Many important wedding planning events have gone unblogged. There is time to circle back to tea lights and catering tents, or maybe not, but the most compelling and relevant report is from our trip last month to the Philippines. It was an invaluable opportunity to know my fiancee better, to put image into her narrative; and to understand myself, as one bound to her through the past eight years and for many more to come, in a new way.

After separate 22 plus hour journeys we arrived in Manila in the middle of the night, United Airlines' grim clutches sweetly giving way to Mary's aunt Henriet's house in Quezon City. Ate Henriet's grace and hospitality was constant and thorough. If I can recall a moment of inconvenience it was for lack of sufficient insight into my own needs.

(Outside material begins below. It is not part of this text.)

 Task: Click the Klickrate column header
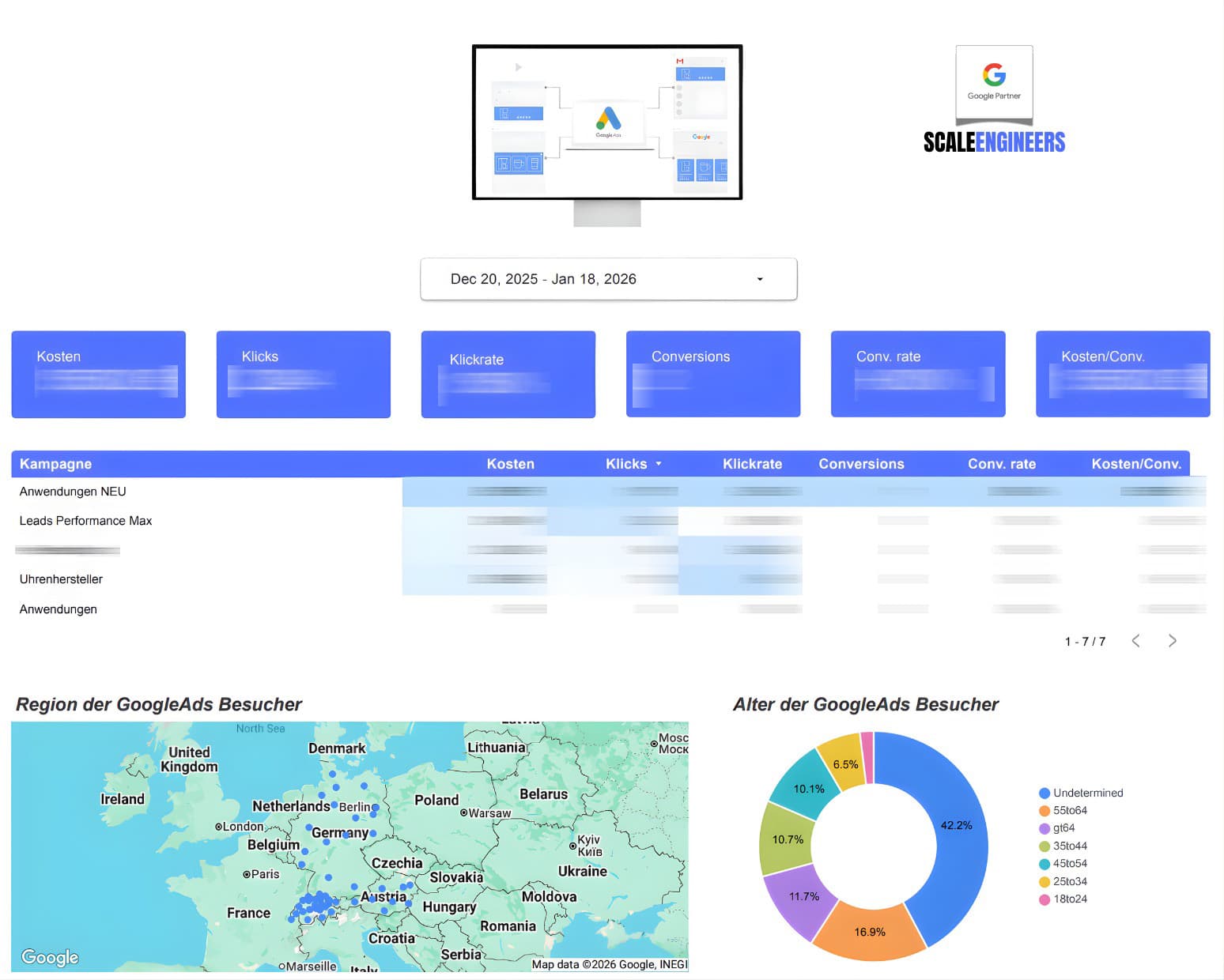[752, 464]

A couple frenzied and morbidly jet-lagged days later, barong tagolog pressed and ready, it was Jay and Sheryl's wedding in Manila. Packed into Kuya Wency's minivan in full rank of seven, we made our way to the church. Fits of rain roaring off the roof, jeepneys dropped their plastic screens, we ground through downtown traffic like an icebreaker crunching to the north pole. The coordinator arrived and hewed a ceremony from the idling throng. The reception was at the close by Shangri-la. Jay and Sheryl, donning red dress for the exhibition, did a rhumba number for their first dance.

A few days after the wedding we flew to Boracay for our proper vacation. Clearly rustic, however mobbed by Burberry swathed tourists, in Boracay you feel the fresh sensation of being off the map. The ride on rickety boats across the turquoise lagoon from the airport to the island, perched on wooden planks, spray booming in your face as outriggers slam surf, confirms with a hint of danger that your are properly off the grid. Never mind that the blackberry works just fine, growling ignorantly.

Our hotel, the Tides Boracay, booked by Jay an Sheryl for all of us, fit the bill. Beautiful rooms, a roof top pool, and a daily breakfast making rising easy, made it an experience to savor. Even the constant drilling and hammering going on (the hotel was very new, i.e., unfinished) couldnt spoil it. A few dozen yards down a sand avenue, we reached the narrow sparkling beach. We got in a couple days of sun and sand before the rains set in. Rainy season in the Philippines is not an approximation or a relative concept. It rained furiously at some point each day, some days all day, stiff winds firing the fine sand between the wind breaks. But many joyous meals and long evenings with lining up empty San Miguels made it moot---it was why we were in that place: being with family, learning and relearning each other, was the joy. Some of us were born in the Philippines, but most all called home somewhere else, and brought from those places distinct minds and spirits to share.

Back in Manila again, we had a few more touristic missions to complete. We visited Villa Escudero, where we spent a couple days eating and swimming in the giant two level pool. We had lunch under the waterfall, and toured the Escudero museum. It didnt rain, but we got the other flavor of July filipino weather, withering heat. The cultural show at Escudero was expertly done, the costumes and preparation showed practice and detail.

After Villa Escudero, we also made a run for Pansanjan falls, but were thwarted when a car vaulted the bridge on the approaching road just before we reached it, seizing traffic for good. We made a U-turn and made for Tagaytay, on the other flank of Laguna. The faint comedy of this turn underscored the sensual terror of driving in the Philippines. Overcoming the ambient forces of traffic is an act basically of will.

A practised Filipino driver is an study in mindfulness and calm. Its a perpetual evacuation from everywhere. Young nurses in crisp whites tear between lanes on the back of motorbike taxis, every intersection is a dogfight for angle and position, Jeepneys pile with commuters, kerchiefs pressed to passengers' faces against the horrid polution, infant bearing pedestrians vault into traffic from every inch of curb, and outsized commuter buses and trucks drape black sheets of smoke over the whole thing. Observing Manila traffic's irrythmia fills a lot of your time there. Because it must, if you want to go anywhere.

We also made a tour of Intramuros and Fort Santiago, monument to national hero Jose Rizal, and simultaneously, head scratchingly, to the former Spanish government and its church. Simultaneous ardent nationalism and bereaved nostalgia for past masters is a knife edge of filipino cultral conciousness.

Having also sprung from a culture also born in the mirroring grace and savagery of Spanish colonialism, civilized and enslaved under the same cross, I could recognize the irreconcilable sentiments of a colonial people trying at once to know another's traditions as its very own as its public face, and to value itself properly as an ancient an indellible presence on this earth. You come to know more about a country where tiny chemists selling nothing but skin whitening creams sprout from rural roadsides and nearly everyone which two pesos to rub together has her malay or chinese nose rebuilt as a conquistador's. Reading Rizal's biography on the plane ride home, I found a story that spoke to me personally, and which I believe should speak to colonial peoples trying to reconcile its sentiments---and who want to like being ancient.

1 comment:

DT said...

Dave,
Your writing is so pleasant to read. You should be writing poems not briefs.